___ Document segment

Standards around the privacy rules, the interoperability and the standards are very important. So like we have in the United States where we’ve driven standards like HL7, we’re working with a group here to promote the idea of the connected health platform. Again, this is an application that will not really take off unless the government plays its role in terms of providing leadership.

Another thing that we expect will change very dramatically is the TV viewing experience. Today that’s a broadcast experience, and it’s not very personalized, it’s not very interactive, but in the countries where all the TV shows are now available on the Internet, that is starting to change, where the magic of software is making it so when I watch a news show, if I see a topic and I want to learn more, I just indicate that, and I see more. If there’s a sport that I don’t care about I can skip over that information. The weather forecast for different locations might or might not be of interest to me.

______
___ Records supplied

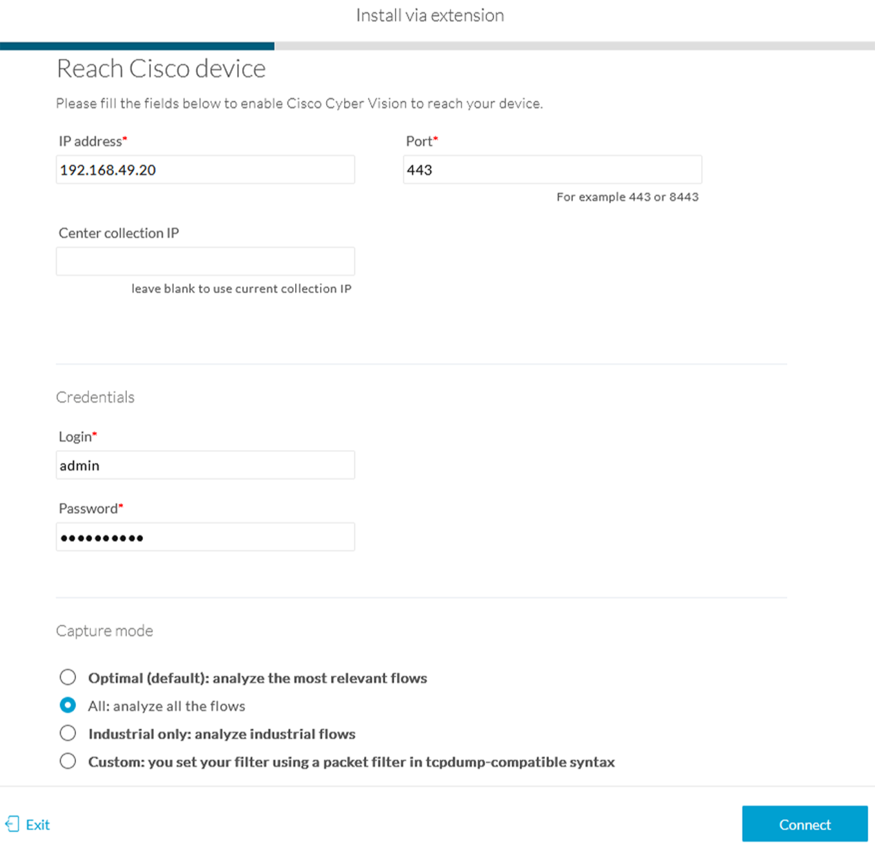Click the Login field containing admin
The width and height of the screenshot is (875, 847).
click(205, 465)
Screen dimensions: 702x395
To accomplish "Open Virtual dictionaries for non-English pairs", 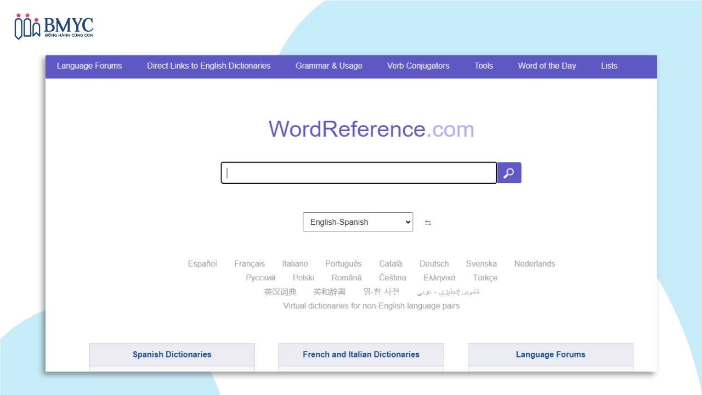I will click(371, 306).
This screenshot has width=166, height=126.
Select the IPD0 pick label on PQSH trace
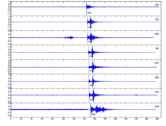coord(90,42)
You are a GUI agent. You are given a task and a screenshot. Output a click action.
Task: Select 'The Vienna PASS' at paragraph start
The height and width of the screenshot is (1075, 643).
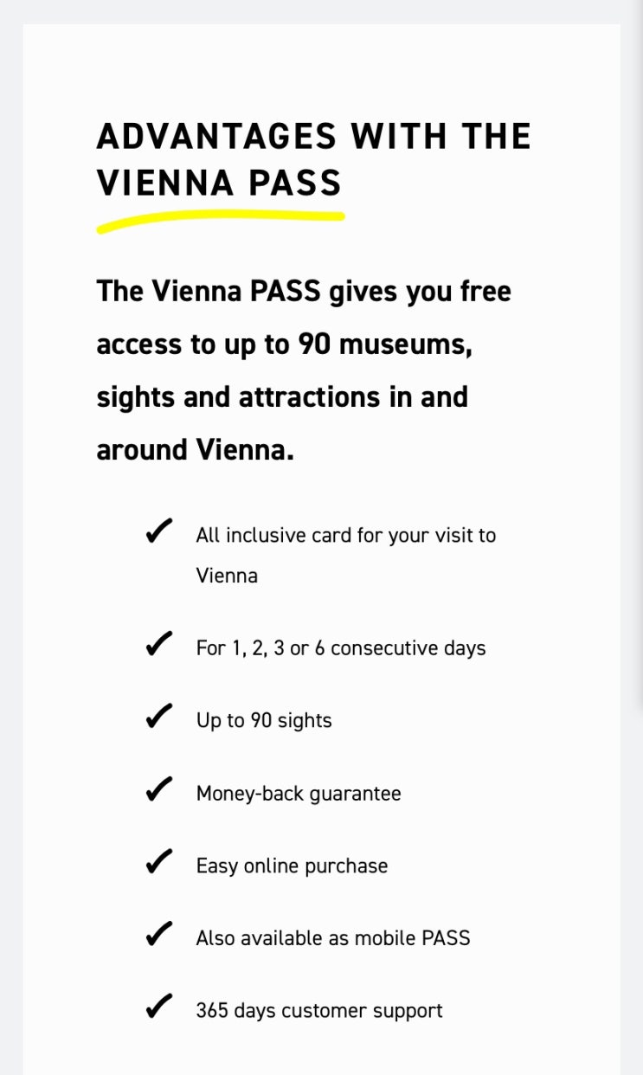point(208,292)
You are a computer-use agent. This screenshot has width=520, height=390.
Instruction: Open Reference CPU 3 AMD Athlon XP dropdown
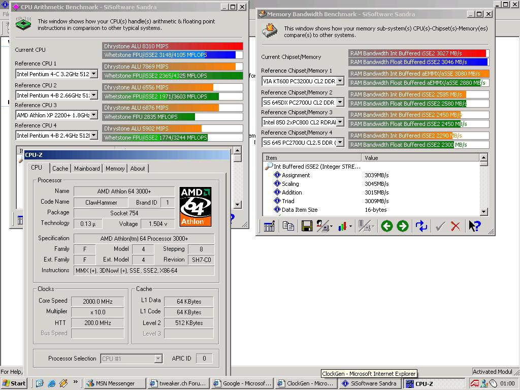tap(93, 115)
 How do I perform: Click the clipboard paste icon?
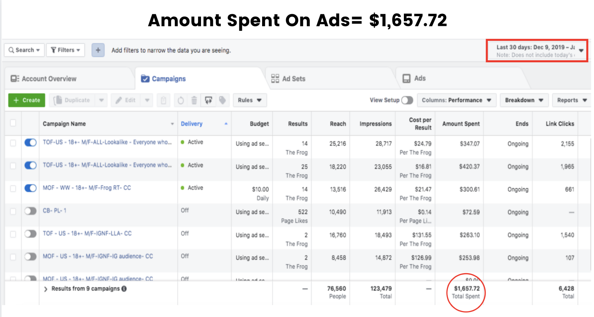pos(164,100)
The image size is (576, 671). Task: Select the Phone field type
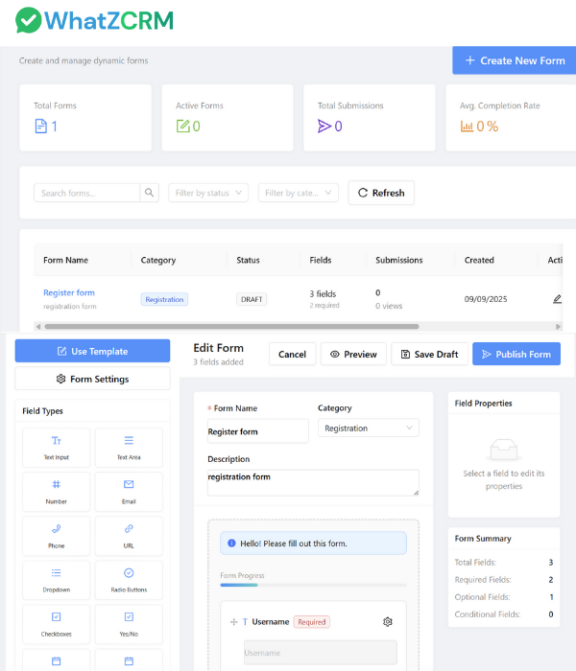pyautogui.click(x=56, y=535)
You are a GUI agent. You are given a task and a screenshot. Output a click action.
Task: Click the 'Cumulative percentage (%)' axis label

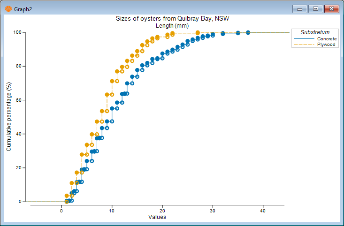coord(9,117)
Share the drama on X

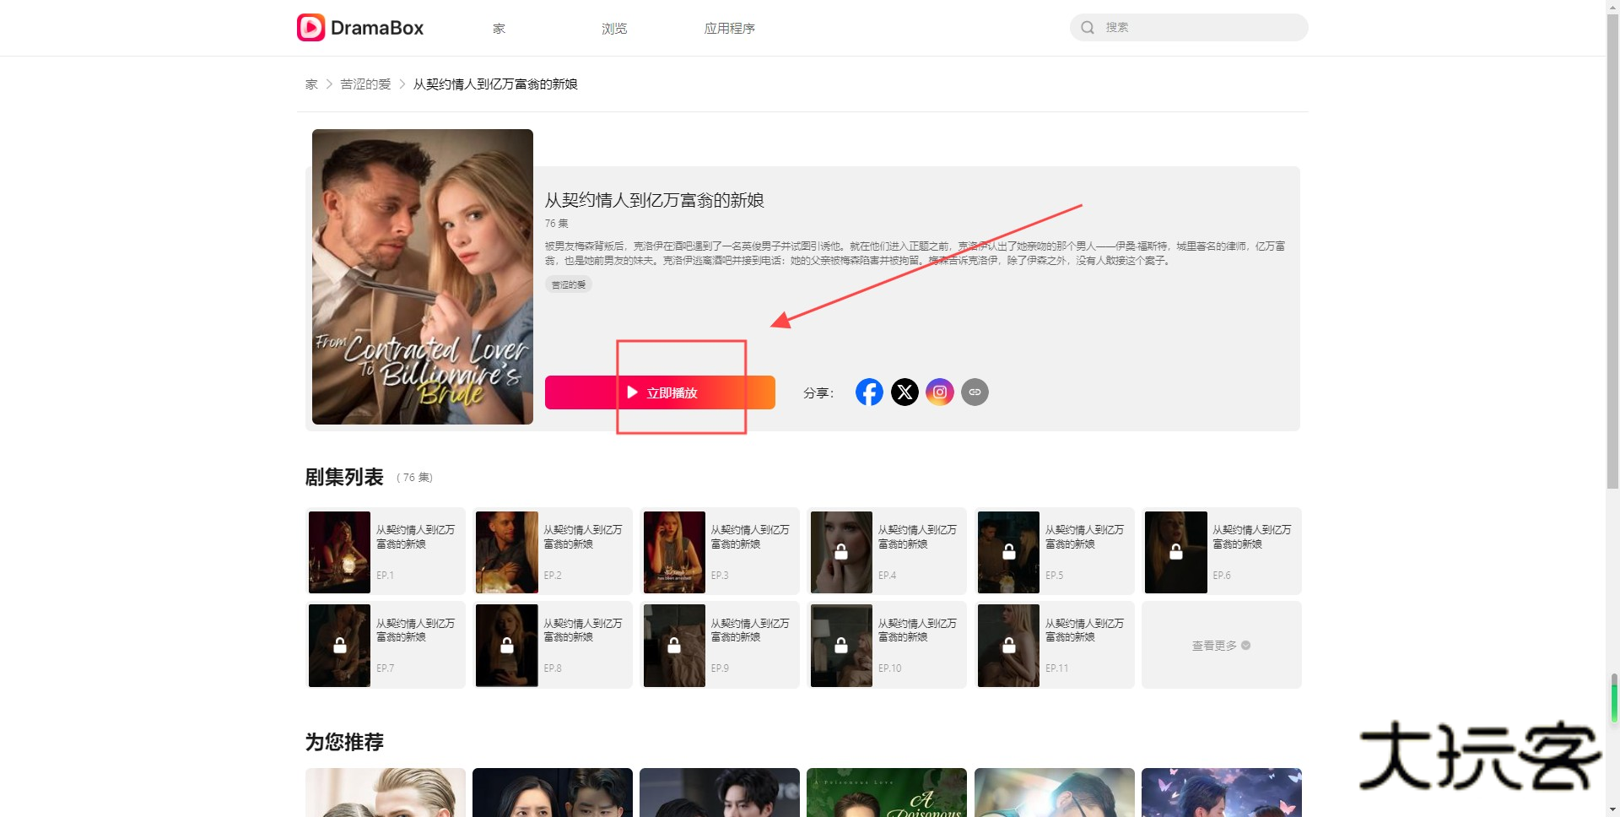[x=905, y=392]
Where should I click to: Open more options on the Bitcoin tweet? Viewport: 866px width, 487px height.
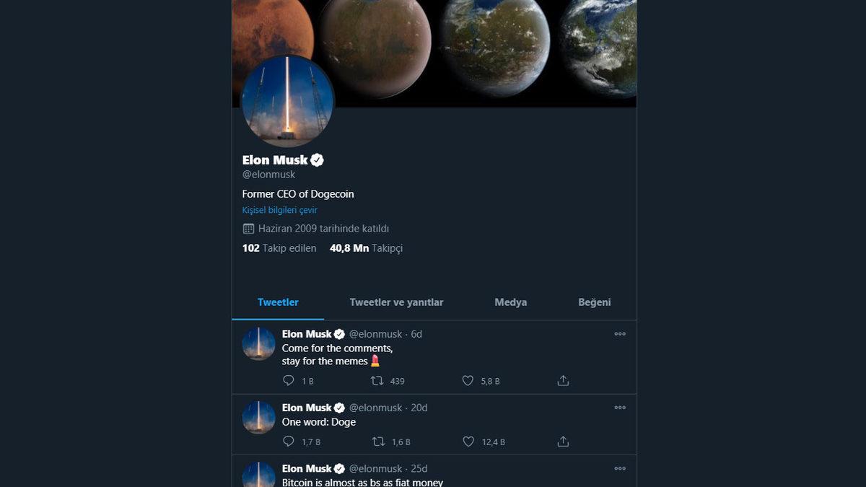(619, 468)
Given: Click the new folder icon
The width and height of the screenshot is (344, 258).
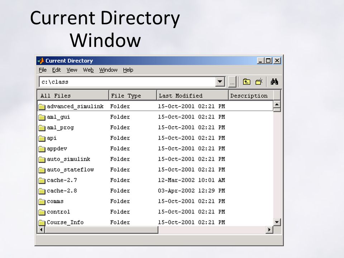Looking at the screenshot, I should click(x=259, y=82).
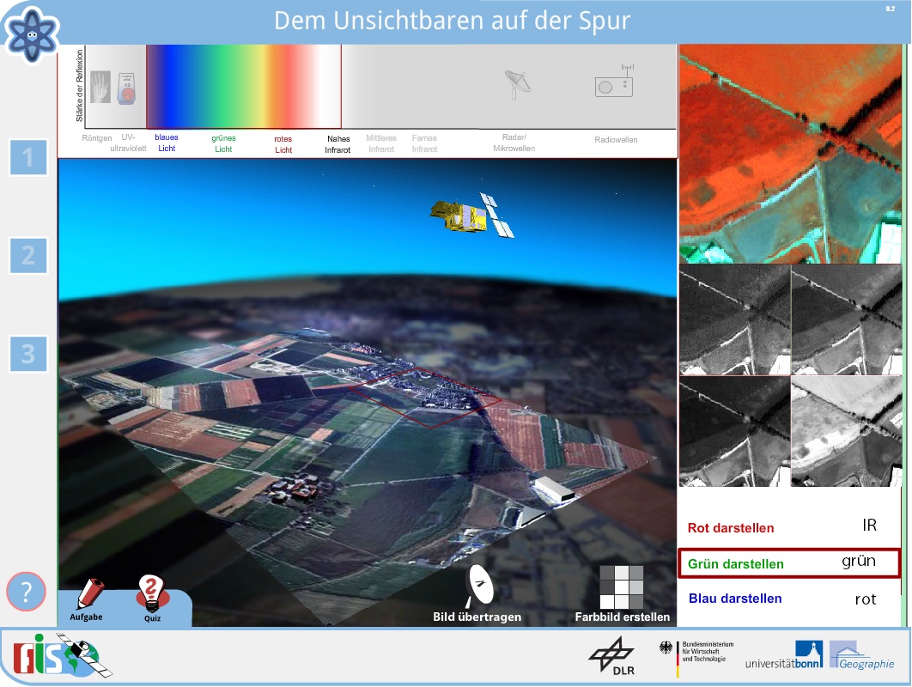Open the Quiz lightbulb icon
The width and height of the screenshot is (912, 687).
pos(151,593)
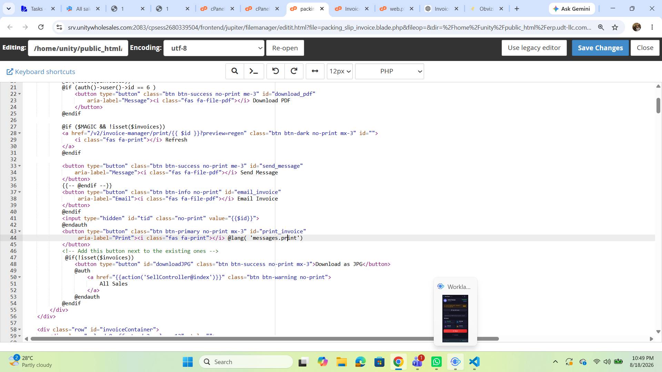Image resolution: width=662 pixels, height=372 pixels.
Task: Open the PHP language mode dropdown
Action: [389, 71]
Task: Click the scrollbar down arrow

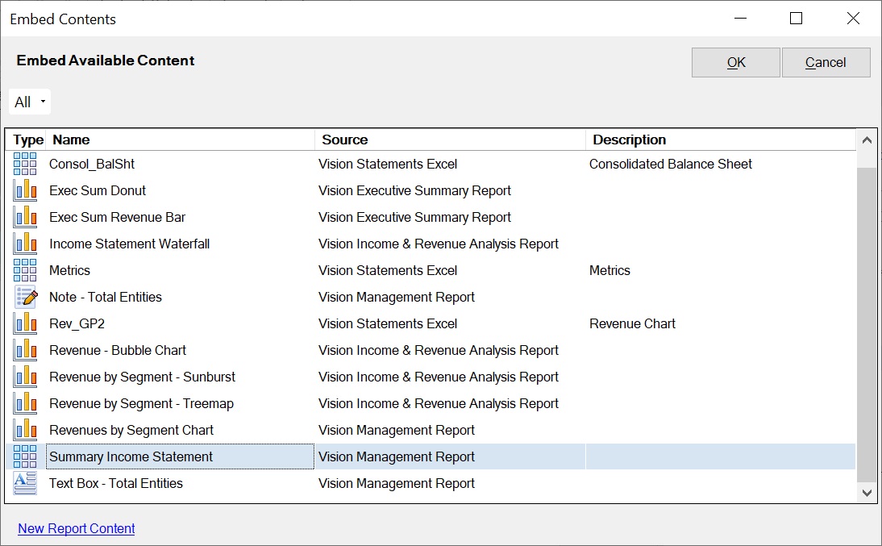Action: [867, 492]
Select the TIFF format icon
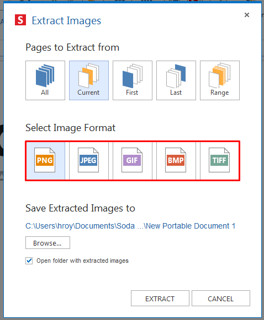Viewport: 264px width, 320px height. tap(219, 161)
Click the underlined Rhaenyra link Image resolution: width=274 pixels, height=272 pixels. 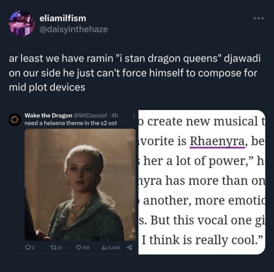[217, 141]
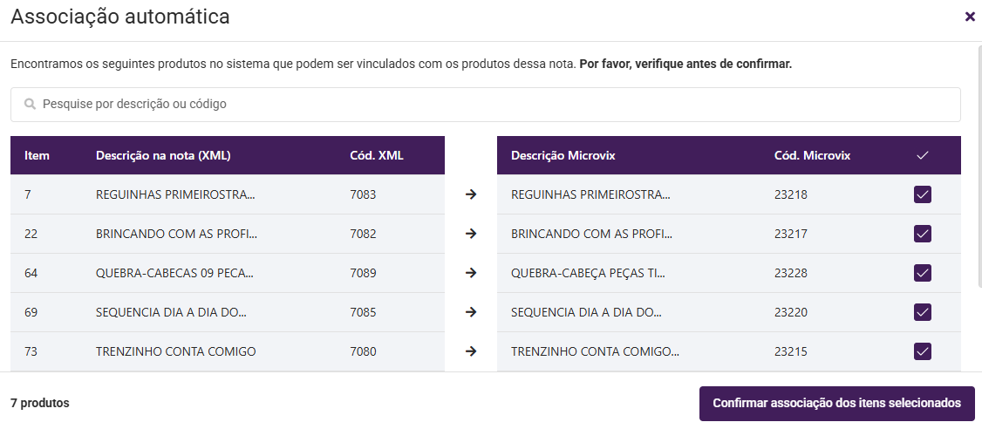Select the QUEBRA-CABECAS 09 PECA XML row
The height and width of the screenshot is (429, 982).
pyautogui.click(x=176, y=273)
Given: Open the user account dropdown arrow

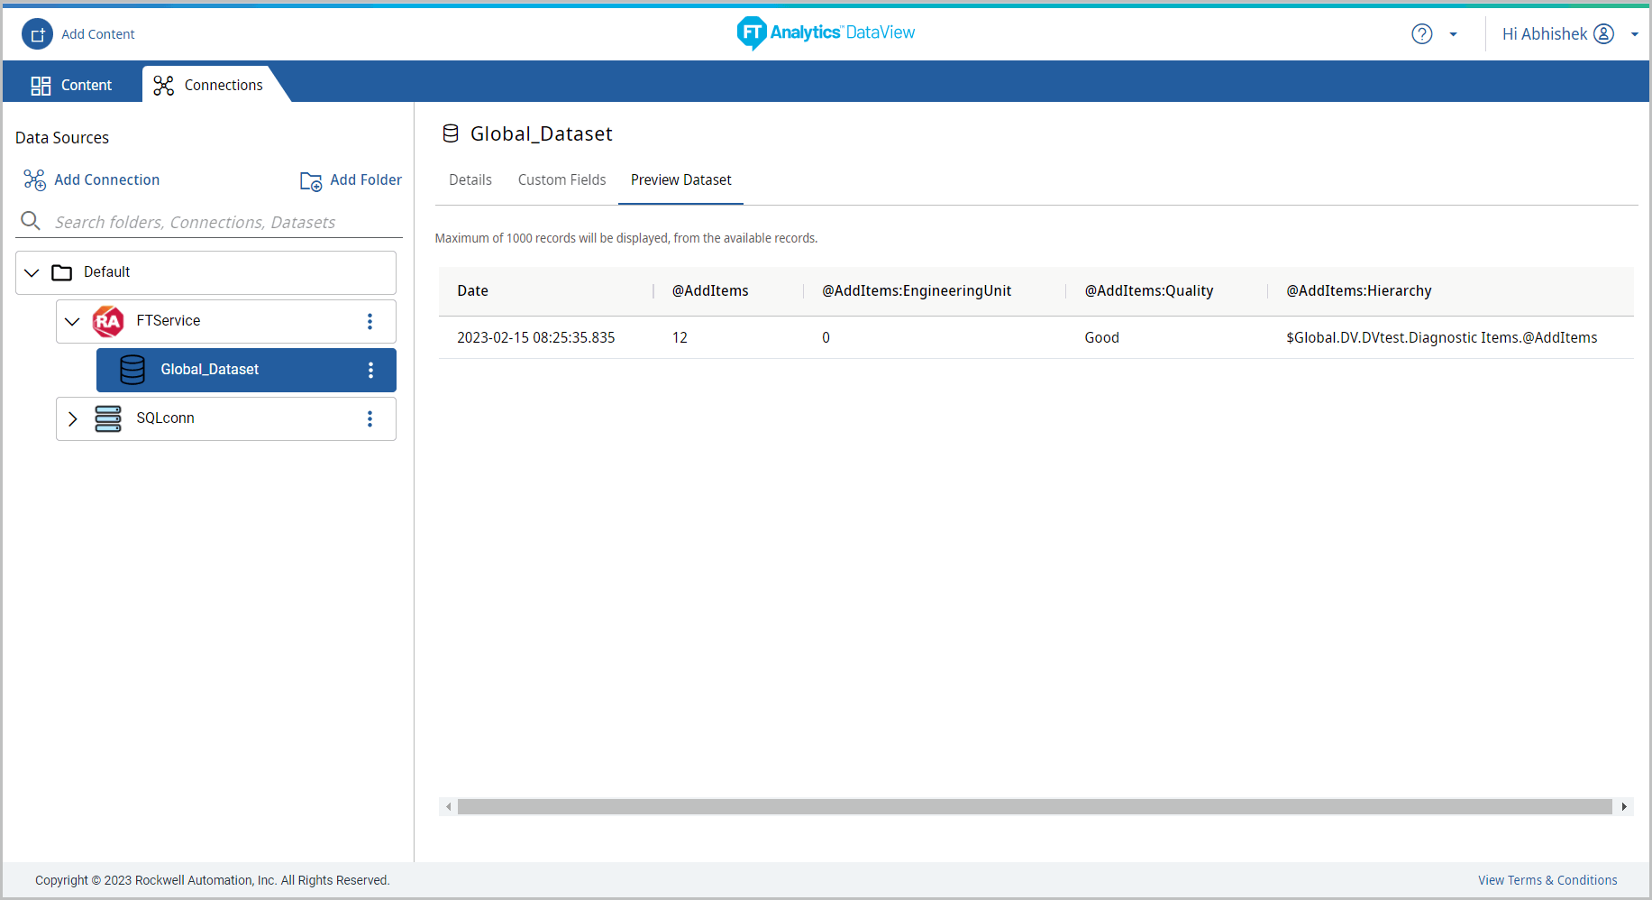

______

Work item >>
Please reproduce the excerpt on health standards and TV viewing, starting with "Another thing that" and going on through "interest to me.". The records have no connection to the excerpt on health standards and TV viewing.

Response to this task >>
Another thing that we expect will change very dramatically is the TV viewing experience. Today that’s a broadcast experience, and it’s not very personalized, it’s not very interactive, but in the countries where all the TV shows are now available on the Internet, that is starting to change, where the magic of software is making it so when I watch a news show, if I see a topic and I want to learn more, I just indicate that, and I see more. If there’s a sport that I don’t care about I can skip over that information. The weather forecast for different locations might or might not be of interest to me.